Trecho selecionado >>
Além do citado por Burke, a figura do rei degradado já não provocaria o respeito pelos membros das tropas. Burke diz que imaginava que a solução para as deserções seriam alguma medida autoritária e de terror, mas se surpreendeu por ser uma medida mais incoerente ainda. A Assembleia simplesmente convocou novos membros, ignorando os anteriores rebelados (BURKE, 2014, p. 223). A respeito desses distúrbios do exército, é valida a citação de Burke: [...] É igualmente impossível propor um remédio para a incompetência da

22 coroa sem pôr em evidência a debilidade da Assembleia, Não se pode deliberar sobre a confusão do exército sem revelar as piores desordens das municipalidades armadas. A anarquia militar escancara a anarquia civil, e vice versa [...]

(BURKE, 2014, 225).

Seção de dados >>
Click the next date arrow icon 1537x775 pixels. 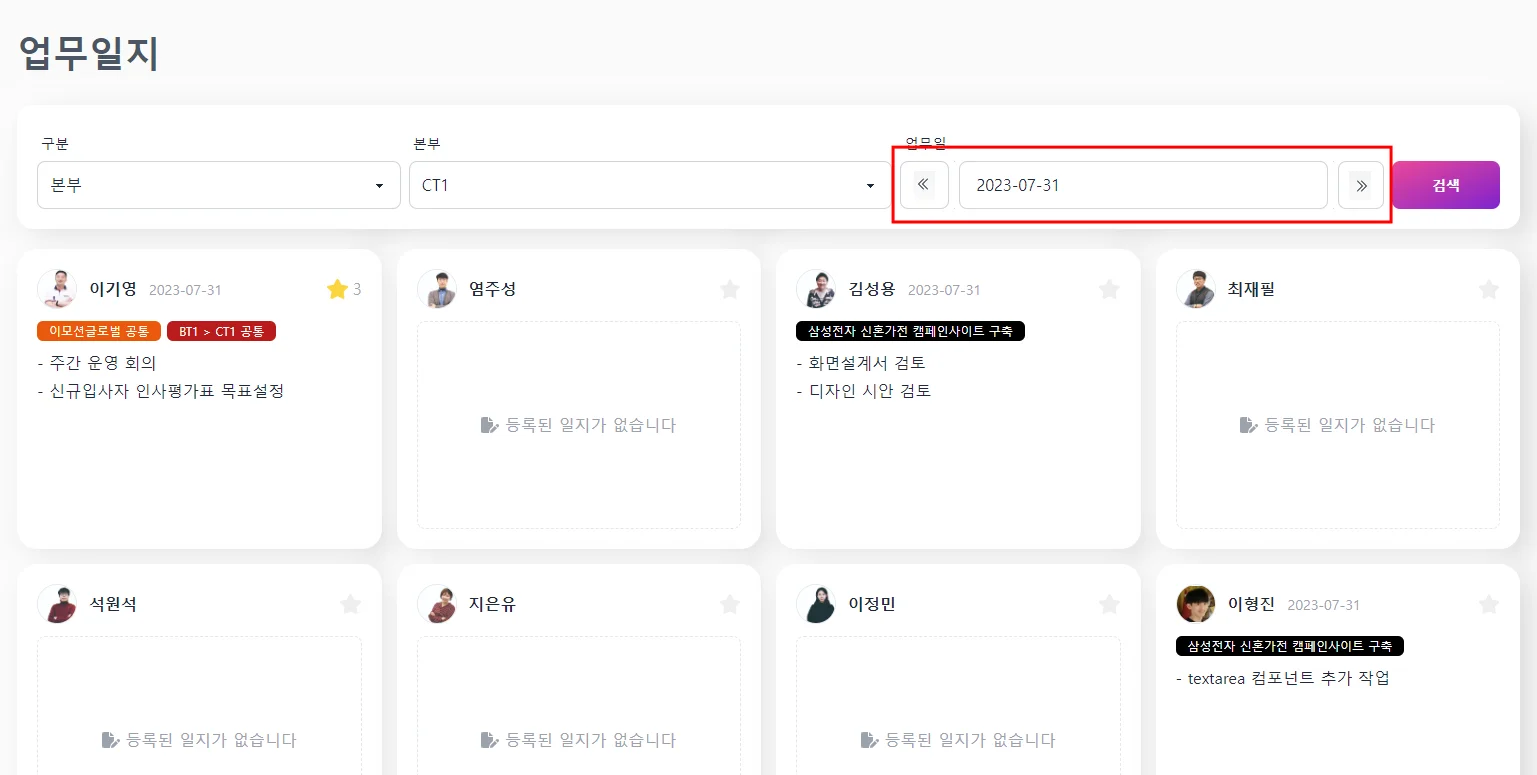(x=1360, y=185)
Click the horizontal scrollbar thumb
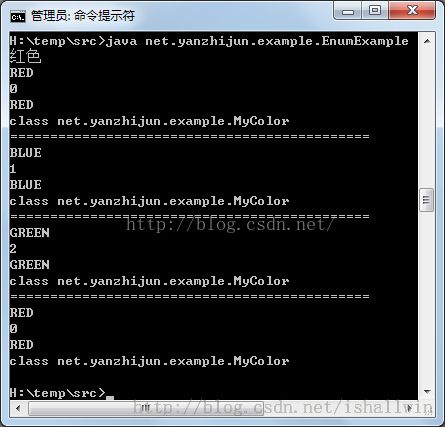This screenshot has height=427, width=445. click(x=146, y=408)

O que fazer >>
Com base no trecho sobre as deserções no exército, responda, por favor:
(a) Que tipo de medida Burke imaginava como solução para as deserções?
(b) O que a Assembleia fez em relação aos membros rebelados?
(c) Segundo a citação de Burke, o que a anarquia militar escancara?
Os dados são um material à parte, independente do trecho.

Resposta ao exercício >>
(a) Alguma medida autoritária e de terror.
(b) Convocou novos membros e ignorou os anteriores rebelados.
(c) A anarquia civil, e vice-versa.